>> begin Extracted text
By a stroke of good luck, Tia’s step-grandmother Janet Watton lives in Vermont—next door to a dairy farm. By a stroke of bad luck, the farmer informs the team that you can’t bring a cow indoors. Cows don’t respond well to new environments, and even Paula Deen, the sweet-natured cow he has in mind, might balk—or, worse, rampage.
Janet devises a plan B: In her small barn, there’s a space that she can dress up to look like a living room. She sheetrocks the walls with posterboard, hangs curtains and a chandelier, brings in furniture, books, flowers, paintings. It’s not an actual living room, but it’s close enough for GISHWHES work.
On the last day of the hunt, the attendants, including a violinist, arrive in formal wear; the farmer sets up to do the milking; and Paula Deen takes her place. Distracted by the bucket of delicious fresh-picked clover, she performs like a champ as the camera rolls. “She didn’t even relieve herself,” the farmer marvels.
The cow is in the can; now all the team needs is an astronaut.
They have six hours left.
Part 5: The Hunt is Over
It’s been an exhausting week for the 15 members of Team Raised from Perdition. In their fourth annual attempt to win the world’s largest scavenger hunt, they’ve taken the week off from work, palmed off children to relatives, and tested the limits of society’s tolerance for disruption.
They’ve also made personal sacrifices. “Sleep deprivation. Junk food all the time,” says co-captain Nina Mostepan. “Working out? I don’t know what that is right now.”
“We eat a lot of pickled eggs and chili in a jar while we’re driving,” adds Shiane Gaylie.
During the heat of the hunt week, “we get short with each other,” admits co-captain Geoff MacAnally. “Nina and I bicker about, like, how things should be running. And then we’re like, ‘I need to breathe.’”
As the deadline approaches—Saturday midnight—it’s clear the team won’t complete all 176 items on the GISHWHES list. (In the six-year history of the hunt, no team ever has.)
In the end, though, the team managed all but three tasks. They’ve pampered a cow in Vermont, played badminton in a food court, persuaded two old men to play chess in a movie theater, sold bottled air on the street, registered 10 people to vote, built a spa for a mouse, panned for gold in a public fountain, sculpted a life-size dictator out of maxipads, built a working rowing scull out of trash, wrote a phone app for dialing a rotary phone, and played a human piano.
The judging process
“Months pass between the end of the hunt and the actual winner’s announcement,” Christine says. “We spend that time obsessively combing over all the other teams’ entries and beating ourselves up for what we could have done better.”
>> end Extracted text
>> begin Given records
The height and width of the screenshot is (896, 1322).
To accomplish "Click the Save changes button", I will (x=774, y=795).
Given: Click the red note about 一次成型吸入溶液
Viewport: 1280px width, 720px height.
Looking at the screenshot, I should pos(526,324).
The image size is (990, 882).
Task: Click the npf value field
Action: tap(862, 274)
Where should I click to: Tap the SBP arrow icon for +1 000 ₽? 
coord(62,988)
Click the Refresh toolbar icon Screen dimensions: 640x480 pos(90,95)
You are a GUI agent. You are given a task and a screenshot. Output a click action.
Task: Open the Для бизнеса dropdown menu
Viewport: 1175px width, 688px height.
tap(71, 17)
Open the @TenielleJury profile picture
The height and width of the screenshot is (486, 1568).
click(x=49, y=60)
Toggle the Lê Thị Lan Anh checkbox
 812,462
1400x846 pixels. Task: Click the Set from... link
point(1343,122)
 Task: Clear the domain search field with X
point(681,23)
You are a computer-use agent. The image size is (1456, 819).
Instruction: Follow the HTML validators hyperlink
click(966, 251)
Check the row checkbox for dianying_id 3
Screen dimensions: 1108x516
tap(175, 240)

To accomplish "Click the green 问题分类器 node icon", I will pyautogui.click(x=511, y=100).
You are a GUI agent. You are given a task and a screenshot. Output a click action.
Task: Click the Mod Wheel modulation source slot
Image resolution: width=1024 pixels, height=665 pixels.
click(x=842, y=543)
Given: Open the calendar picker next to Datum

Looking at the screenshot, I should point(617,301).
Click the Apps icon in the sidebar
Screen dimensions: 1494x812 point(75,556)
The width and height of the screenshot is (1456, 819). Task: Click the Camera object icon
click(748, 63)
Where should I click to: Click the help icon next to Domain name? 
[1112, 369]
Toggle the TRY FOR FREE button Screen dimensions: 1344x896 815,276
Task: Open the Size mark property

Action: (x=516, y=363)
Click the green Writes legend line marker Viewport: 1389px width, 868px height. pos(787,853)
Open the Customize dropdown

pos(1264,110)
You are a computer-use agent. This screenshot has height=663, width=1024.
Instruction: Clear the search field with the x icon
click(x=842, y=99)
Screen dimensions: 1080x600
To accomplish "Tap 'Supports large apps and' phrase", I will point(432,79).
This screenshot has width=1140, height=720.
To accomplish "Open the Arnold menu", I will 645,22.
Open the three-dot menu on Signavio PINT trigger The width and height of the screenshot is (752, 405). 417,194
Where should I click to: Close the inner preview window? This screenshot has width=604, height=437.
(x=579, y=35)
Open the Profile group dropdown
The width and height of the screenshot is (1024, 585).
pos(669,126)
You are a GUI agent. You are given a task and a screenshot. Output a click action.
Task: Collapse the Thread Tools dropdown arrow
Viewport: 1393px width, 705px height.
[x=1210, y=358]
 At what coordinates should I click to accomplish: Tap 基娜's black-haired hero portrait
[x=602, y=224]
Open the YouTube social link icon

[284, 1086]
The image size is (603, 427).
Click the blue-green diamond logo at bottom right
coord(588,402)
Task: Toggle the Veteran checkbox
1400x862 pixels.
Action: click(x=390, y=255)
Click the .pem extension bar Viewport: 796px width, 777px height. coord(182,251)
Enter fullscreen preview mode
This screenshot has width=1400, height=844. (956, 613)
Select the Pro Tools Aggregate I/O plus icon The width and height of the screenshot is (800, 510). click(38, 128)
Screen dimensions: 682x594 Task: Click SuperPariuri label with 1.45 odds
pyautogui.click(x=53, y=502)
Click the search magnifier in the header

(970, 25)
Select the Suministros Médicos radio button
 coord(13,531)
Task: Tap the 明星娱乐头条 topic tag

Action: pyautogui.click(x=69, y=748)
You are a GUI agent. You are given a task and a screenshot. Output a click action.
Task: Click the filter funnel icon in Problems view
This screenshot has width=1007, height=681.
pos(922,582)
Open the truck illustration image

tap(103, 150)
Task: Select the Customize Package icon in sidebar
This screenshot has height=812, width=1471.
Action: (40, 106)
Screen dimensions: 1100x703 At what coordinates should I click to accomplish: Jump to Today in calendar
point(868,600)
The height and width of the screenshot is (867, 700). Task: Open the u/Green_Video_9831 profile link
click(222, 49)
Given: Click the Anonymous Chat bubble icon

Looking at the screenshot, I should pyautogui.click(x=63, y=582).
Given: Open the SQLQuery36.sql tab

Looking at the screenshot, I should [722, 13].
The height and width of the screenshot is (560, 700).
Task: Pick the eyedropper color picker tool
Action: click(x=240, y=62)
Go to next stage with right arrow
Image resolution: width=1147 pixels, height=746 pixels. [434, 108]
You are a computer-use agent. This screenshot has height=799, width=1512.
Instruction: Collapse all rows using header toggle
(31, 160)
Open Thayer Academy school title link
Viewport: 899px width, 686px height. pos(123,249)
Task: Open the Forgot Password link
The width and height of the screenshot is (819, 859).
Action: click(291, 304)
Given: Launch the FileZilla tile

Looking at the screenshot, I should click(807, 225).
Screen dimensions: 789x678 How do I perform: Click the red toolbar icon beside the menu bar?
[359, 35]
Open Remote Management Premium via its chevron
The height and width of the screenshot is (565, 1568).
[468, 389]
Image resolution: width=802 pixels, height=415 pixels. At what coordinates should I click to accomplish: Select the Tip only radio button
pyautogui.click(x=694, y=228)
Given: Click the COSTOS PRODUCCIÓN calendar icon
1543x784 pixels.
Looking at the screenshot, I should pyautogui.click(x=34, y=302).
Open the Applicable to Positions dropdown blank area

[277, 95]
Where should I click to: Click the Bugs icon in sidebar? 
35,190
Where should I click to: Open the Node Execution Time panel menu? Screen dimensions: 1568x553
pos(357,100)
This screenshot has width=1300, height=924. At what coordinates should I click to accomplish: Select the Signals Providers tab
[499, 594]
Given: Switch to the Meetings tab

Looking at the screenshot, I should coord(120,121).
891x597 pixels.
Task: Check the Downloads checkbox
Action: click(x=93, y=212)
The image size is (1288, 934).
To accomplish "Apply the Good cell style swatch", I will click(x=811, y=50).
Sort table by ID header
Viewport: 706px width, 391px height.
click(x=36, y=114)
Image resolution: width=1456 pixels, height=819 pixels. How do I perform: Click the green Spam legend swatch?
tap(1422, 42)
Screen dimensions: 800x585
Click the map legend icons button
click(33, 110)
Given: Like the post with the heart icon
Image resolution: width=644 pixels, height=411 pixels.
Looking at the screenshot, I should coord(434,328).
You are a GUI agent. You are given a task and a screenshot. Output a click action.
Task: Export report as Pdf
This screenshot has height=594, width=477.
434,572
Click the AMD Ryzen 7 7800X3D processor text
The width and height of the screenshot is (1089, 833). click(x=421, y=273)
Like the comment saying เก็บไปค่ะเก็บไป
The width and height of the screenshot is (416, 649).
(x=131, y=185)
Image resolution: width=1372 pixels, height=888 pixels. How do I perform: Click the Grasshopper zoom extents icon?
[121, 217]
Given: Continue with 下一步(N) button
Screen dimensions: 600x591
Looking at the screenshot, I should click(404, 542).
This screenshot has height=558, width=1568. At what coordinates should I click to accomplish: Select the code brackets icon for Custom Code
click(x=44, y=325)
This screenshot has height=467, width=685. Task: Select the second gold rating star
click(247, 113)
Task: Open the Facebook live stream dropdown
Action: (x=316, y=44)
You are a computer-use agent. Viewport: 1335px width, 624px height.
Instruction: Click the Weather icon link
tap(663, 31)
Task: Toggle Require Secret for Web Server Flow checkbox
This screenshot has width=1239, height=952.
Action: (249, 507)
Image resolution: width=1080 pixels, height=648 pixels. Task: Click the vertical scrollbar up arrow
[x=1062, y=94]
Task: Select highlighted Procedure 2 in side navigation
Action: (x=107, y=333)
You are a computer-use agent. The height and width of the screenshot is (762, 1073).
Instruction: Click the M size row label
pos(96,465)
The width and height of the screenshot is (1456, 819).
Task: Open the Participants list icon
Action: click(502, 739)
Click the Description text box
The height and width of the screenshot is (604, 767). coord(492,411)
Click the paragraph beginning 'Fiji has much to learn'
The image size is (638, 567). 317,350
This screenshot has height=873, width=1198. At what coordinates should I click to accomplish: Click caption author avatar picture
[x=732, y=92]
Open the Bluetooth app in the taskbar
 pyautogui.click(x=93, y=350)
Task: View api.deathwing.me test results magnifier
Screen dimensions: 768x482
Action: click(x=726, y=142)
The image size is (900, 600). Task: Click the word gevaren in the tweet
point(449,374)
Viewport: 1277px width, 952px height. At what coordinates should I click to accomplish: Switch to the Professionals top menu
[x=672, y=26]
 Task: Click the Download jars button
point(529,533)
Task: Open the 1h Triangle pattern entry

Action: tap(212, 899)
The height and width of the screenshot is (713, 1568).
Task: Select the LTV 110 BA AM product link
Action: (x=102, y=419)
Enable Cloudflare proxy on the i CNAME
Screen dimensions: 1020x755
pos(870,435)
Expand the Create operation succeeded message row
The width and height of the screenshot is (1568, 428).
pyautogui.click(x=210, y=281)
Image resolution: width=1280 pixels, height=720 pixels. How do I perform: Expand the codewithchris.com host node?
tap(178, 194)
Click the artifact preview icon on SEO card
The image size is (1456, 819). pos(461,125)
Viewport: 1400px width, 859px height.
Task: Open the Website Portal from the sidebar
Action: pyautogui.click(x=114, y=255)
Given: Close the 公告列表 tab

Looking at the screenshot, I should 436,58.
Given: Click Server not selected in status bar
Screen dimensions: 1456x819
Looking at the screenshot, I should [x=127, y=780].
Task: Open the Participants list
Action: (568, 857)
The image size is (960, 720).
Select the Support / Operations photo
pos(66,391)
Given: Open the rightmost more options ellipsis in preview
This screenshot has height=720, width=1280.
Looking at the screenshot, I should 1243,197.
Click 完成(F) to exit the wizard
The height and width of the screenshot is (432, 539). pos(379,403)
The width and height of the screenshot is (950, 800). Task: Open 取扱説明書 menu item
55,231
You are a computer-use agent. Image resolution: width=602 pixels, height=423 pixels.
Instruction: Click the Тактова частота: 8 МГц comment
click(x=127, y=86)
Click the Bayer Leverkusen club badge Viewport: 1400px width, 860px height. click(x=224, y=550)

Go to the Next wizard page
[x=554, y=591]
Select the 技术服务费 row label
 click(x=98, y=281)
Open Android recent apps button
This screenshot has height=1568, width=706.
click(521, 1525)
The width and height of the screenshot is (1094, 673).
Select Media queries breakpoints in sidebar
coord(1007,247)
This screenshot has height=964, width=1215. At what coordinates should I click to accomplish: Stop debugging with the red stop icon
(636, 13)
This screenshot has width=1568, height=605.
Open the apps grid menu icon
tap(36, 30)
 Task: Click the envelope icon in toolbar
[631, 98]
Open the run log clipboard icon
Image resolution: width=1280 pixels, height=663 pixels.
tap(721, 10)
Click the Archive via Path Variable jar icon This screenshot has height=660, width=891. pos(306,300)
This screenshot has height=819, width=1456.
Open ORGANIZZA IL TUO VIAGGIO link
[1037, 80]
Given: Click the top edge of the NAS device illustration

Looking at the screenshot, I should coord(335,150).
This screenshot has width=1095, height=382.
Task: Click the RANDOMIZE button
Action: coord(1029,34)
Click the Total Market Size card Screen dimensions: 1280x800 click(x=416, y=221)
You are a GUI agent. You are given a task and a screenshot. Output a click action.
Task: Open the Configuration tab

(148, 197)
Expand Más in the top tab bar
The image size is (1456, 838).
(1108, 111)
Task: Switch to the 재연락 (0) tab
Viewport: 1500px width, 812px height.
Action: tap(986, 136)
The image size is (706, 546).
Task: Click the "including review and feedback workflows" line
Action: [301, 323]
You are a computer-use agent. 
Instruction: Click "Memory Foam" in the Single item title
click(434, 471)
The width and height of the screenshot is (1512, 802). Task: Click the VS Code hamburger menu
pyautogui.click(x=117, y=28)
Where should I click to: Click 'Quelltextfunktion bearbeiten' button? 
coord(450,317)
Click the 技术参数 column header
>> end Given records
# Your goal
Copy the passage of the scavenger hunt article above between "During the heat" and "team ever has.)", inclusive, substituting "cutoff" for "deadline".

# Solution
During the heat of the hunt week, “we get short with each other,” admits co-captain Geoff MacAnally. “Nina and I bicker about, like, how things should be running. And then we’re like, ‘I need to breathe.’”
As the cutoff approaches—Saturday midnight—it’s clear the team won’t complete all 176 items on the GISHWHES list. (In the six-year history of the hunt, no team ever has.)